We are very happy about the pregnancy. It has been really hard and really wonderful all at the same time for me. The hormones have just made the grief that much more intense at times, but the hope and work of creating a new life is healing. Plus the sickness, while it basically sucks, is at least distracting. It is hard to focus on your hurting heart when you just want to hurl.
As for the question I have been asked by all who know thus far -- "Do you want a girl or a boy?" My answer is a decided, "I don't care." I would like a healthy baby. If we are ever going to have a boy, this is probably a good time now that I have this big gap between kids. But I just love little girls. I would love to have another little girl. And I am curious about what it would be like to have a son. So really, I don't care or have any premonitions about that.
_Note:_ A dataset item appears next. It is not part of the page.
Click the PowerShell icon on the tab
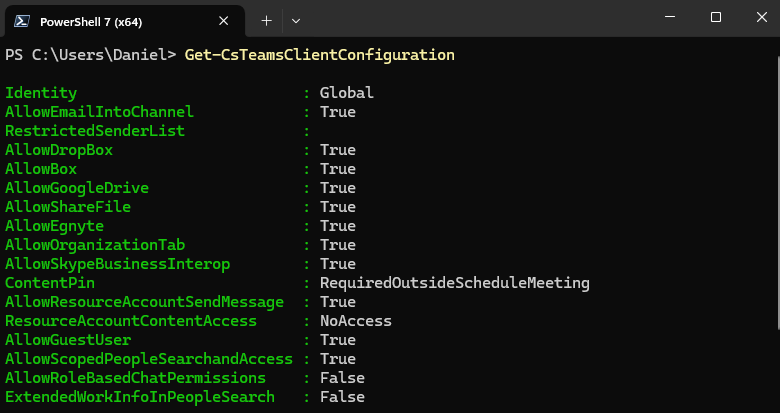The width and height of the screenshot is (780, 413). 21,21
Jon on the other hand, well, he has informed the baby it is a boy. And he has a name all picked out. I just roll my eyes at him, his decision that this will be a boy, and his chosen name. I have heard all of that before from him - a few times.
So I still have a few sick weeks left. Usually I start to feel better between 14 and 16 weeks and then finally like food again by 18 weeks. I am just really hoping I am loving food by Thanksgiving. I really love Thanksgiving dinner. It is my favorite meal of the year. My parents are awesome cooks. I really want to be able to enjoy it this year. I should be 17 weeks by then so I am hopeful.
I will try to start posting in the morning so I don't miss days, but I can't make any guarantees. Some mornings, I just have to go wrangle my little loveys. Judging from the pounding on the ceiling, I think I need to go do that right now.